In 1964, Mohammed told a reporter for Chicago's American newspaper: "The man I looked to all my life, thinking he was loved and guided by God more than any man on Earth, turned out not to be that kind of man at all."
Cabdriver, house painter
Expelled from the Nation of Islam for his criticism, Mohammed supported his family by driving a cab, welding, plucking chickens and working as a house painter and a junkman.
Mohammed publicly begged his father for forgiveness. He was readmitted to the movement only to be expelled several times again. He was finally restored to grace in 1974, six months before his father's death.
Farrakhan was expected to succeed Elijah Muhammad. But a closed-door family council chose Mohammed to be the movement's chief imam. When the decision was announced at the 1975 Savior's Day meeting, the group's annual gathering, 20,000 people at Chicago's International Amphitheater roared their approval
He began preaching a more universal religious message. He also cut back on the group's commercial empire, saying business ventures distracted the movement from its religious mission.
Mohammed's changes produced a backlash within the group, which he renamed the World Community of al-Islam in the West. His movement counted at least 200,000 followers. It was reinvented and renamed several times. Of all his innovations, the most costly in terms of lost followers was his rejection of black supremacy.
In 1978, Farrakhan broke with Mohammed and formed his own counter-movement. He revived the name Nation of Islam, saying he intended to follow the teachings of Elijah Muhammad.
But most observers think the greater number of African-American Muslims remained loyal to W. Deen Mohammed than to Farrakhan.
Despite their differences, Mohammed and Farrakhan reconciled in a series of joint appearances starting in 1999 and pledged to work together.
He achieved historic milestones for Muslim-Americans.
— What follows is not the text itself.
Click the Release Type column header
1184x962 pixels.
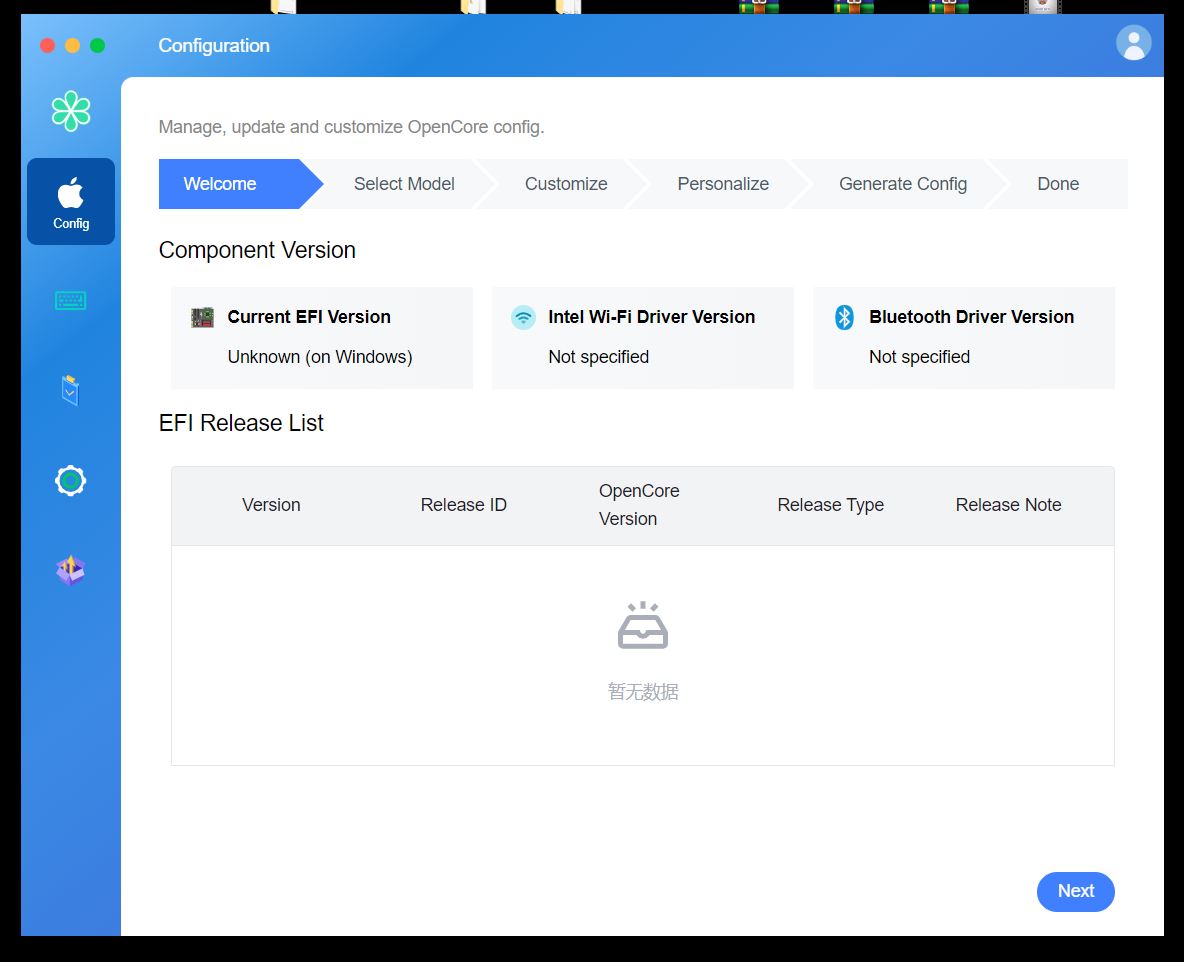click(x=830, y=505)
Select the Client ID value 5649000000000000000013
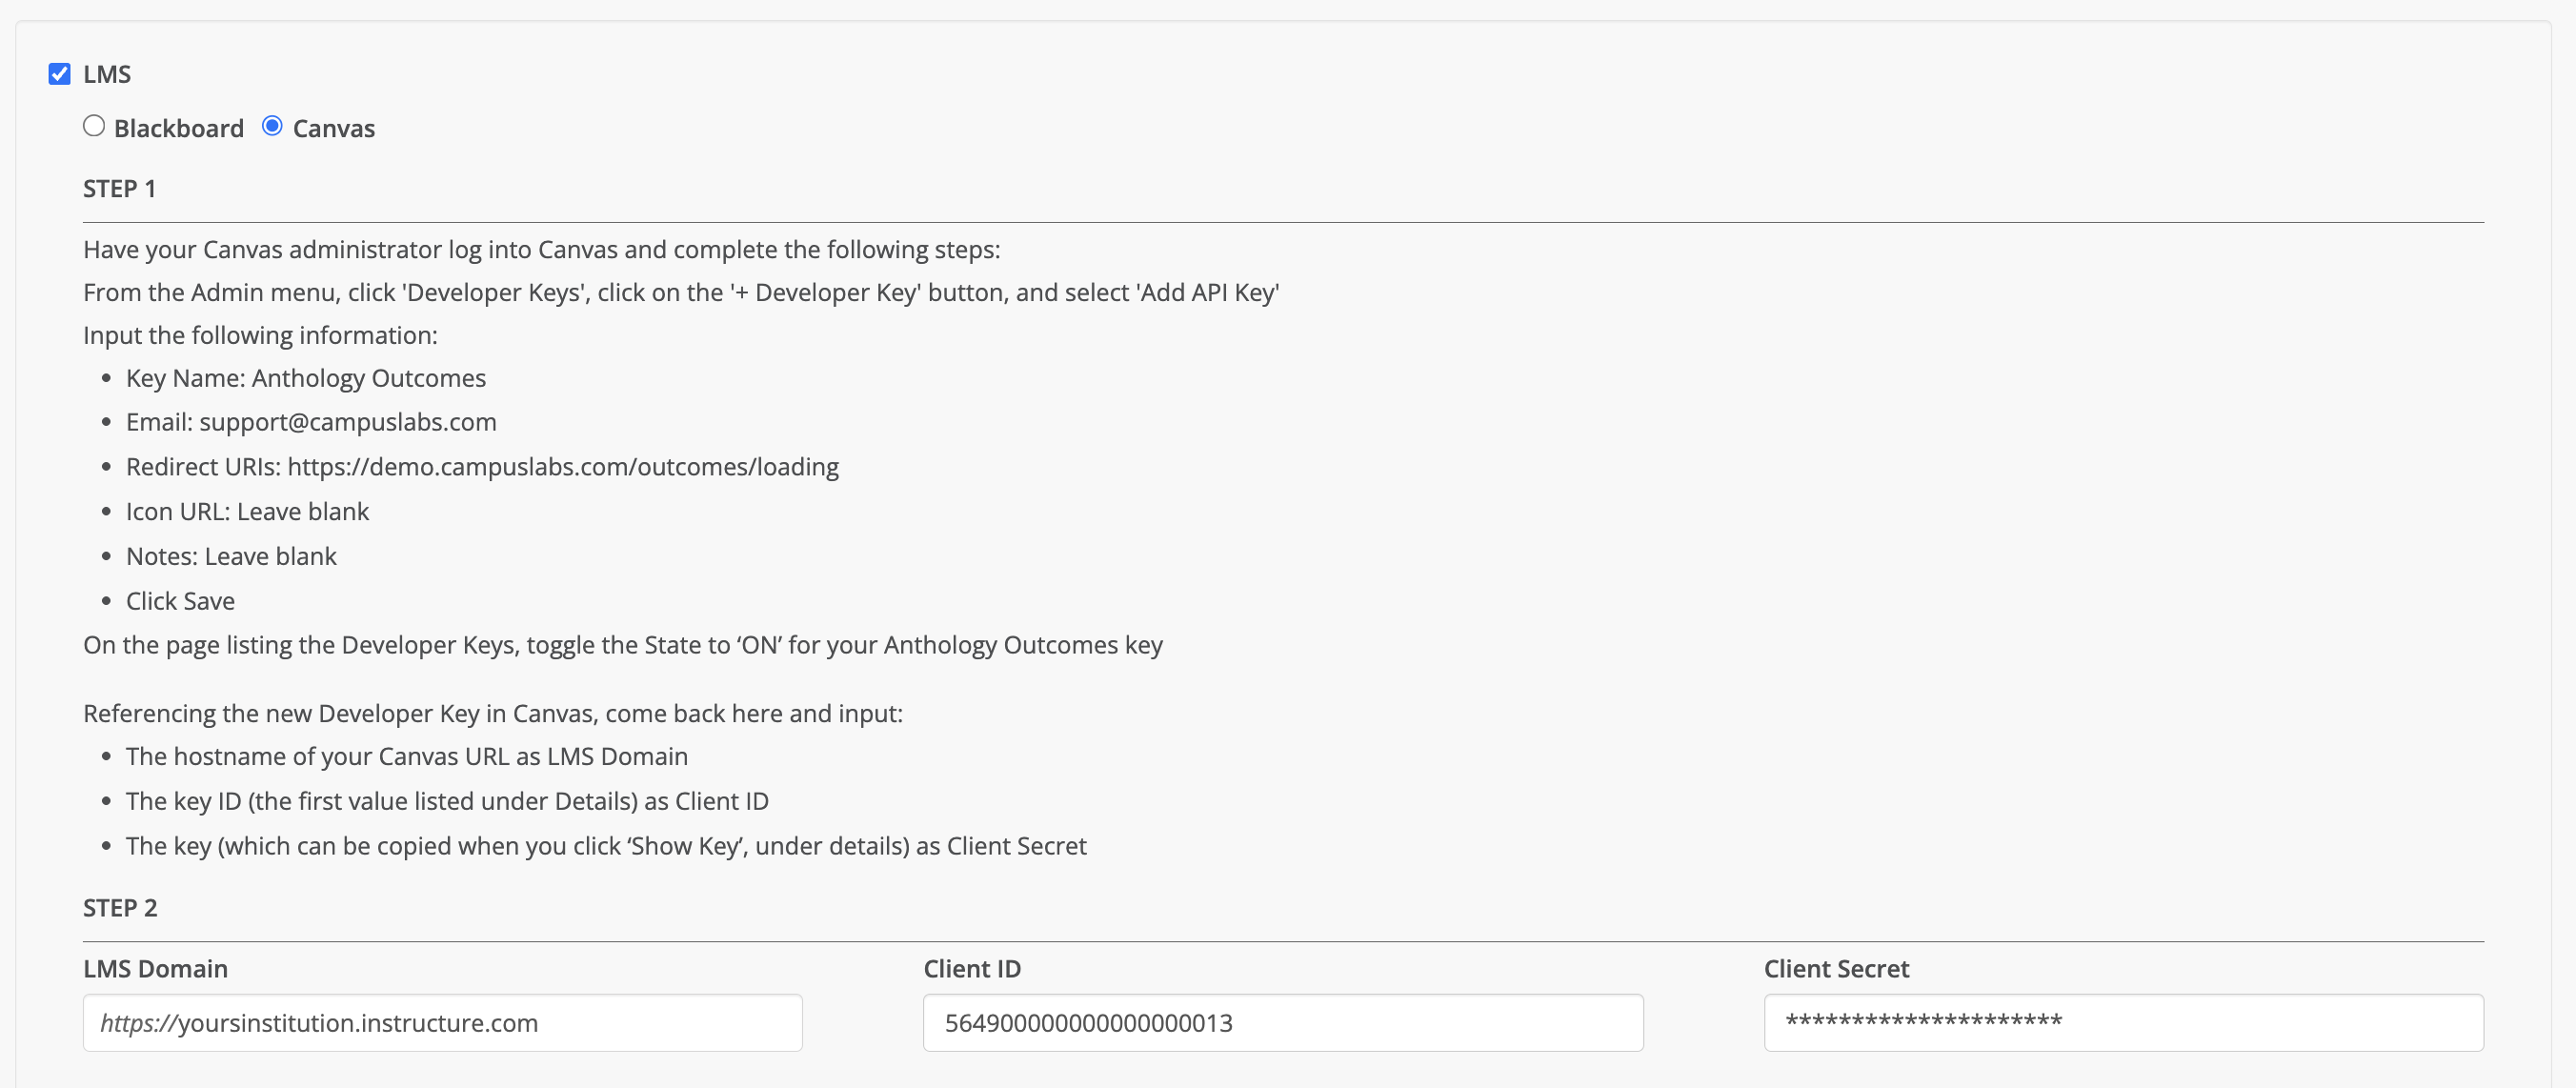The width and height of the screenshot is (2576, 1088). tap(1087, 1022)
In 1992, he became the first Muslim to deliver an invocation to the U.S. Senate. In 1993 and 1997, he recited from the Holy Quran at President Bill Clinton's two inaugural interfaith prayer services.
On Tuesday, as Muslims of all racial identities mourned his death, it seemed his vision of Muslim unity was momentarily fulfilled.
"He was America's imam," said Ahmed Rehab, executive director of the Chicago chapter of the Council on American-Islamic Relations.
Mohammed's survivors include his wife, Shirley, nine children and several grandchildren.
Services are set to follow 1:30 p.m. afternoon prayers Thursday at the Islamic Foundation, 300 W. Highridge Rd., Villa Park. A memorial service is being planned for Saturday.